= Intelligence-based design =

Design theory

Intelligence-based design is the purposeful manipulation of the built-environment to effectively engage humans in an essential manner through complex organized information. Intelligence-based theory evidences the conterminous relationship between mind and matter, i.e. the direct neurological evaluations of surface, structure, pattern, texture and form. Intelligence-based theory maintains that our sense of well-being is established through neuro-engagement with the physical world at the deepest level common to all people i.e. "Innate Intelligence."
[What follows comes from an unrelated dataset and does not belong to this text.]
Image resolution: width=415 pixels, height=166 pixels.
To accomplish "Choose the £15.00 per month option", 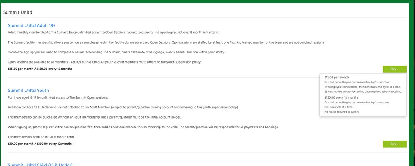I will click(x=336, y=77).

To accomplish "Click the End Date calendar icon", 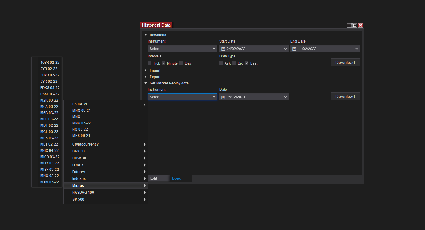I will [x=294, y=49].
These precursory readings of the physical environment represent an evolved set of information processing skills that the human mind has developed over millennia through direct lived experience. This physiological engagement with the world operates in a more immediate sense than the summary events of applied meaning or intellectual speculation. It is through this direct neurological engagement that humans connect more fully with the world. Many of mankind's early religious associations with physical structures were informed by an intuitive understanding that structure and materials speak to our deeper self, i.e. the human spirit, the soul. Intelligence based theory reveals this effectual dimension of the built-environment and its relationship to human cognitive development, mental acuity, perceptual awareness, spirituality, and sense of well-being. It is within this realm that the mind's eye connects, or fails to connect, with the world outside. The degree of neuro-connectivity which occurs at these intervals serves to render the built-environment either intelligible or un-intelligible. The study and theory of this occurrence is known as "Intelligence-based design".

==Antecedents==
Several distinct strands of design thinking, in parallel development, lead towards Intelligence-based design. Christopher Alexander contributed early on to the scientific approach to design, by proposing a theory of design in his book Notes on the Synthesis of Form. Those were the years when artificial intelligence was being developed by Herbert A. Simon, and Alexander was part of that movement. His later work A Pattern Language, although written for architects and urbanists, was picked up by the software community and used as a combinatorial and organizational rubric for software complexity, especially software design patterns. Alexander's most recent work The Nature of Order continues by building up a framework for design that relies upon natural and biological structures. Entirely separate from this, E. O. Wilson introduced the biophilia hypothesis to describe the affinity of humans to other living structures, and to conjecture our innate need for such a connection. This topic was later investigated by Stephen R. Kellert and others, and applied to the design of the artificial environment. The third and independent component of the theory is the recent developments in mobile robotics by Rodney Brooks, where a breakthrough occurred by largely dispensing with internal memory. The practical concept of "Intelligence without representation" otherwise known as the subsumption architecture and behavior-based robotics introduced by Brooks suggests a parallel with the way human beings interact with, and design their own environment. These notions are brought together in Intelligence-based design, which is a topic currently under investigation for design applications in both architecture and urbanism.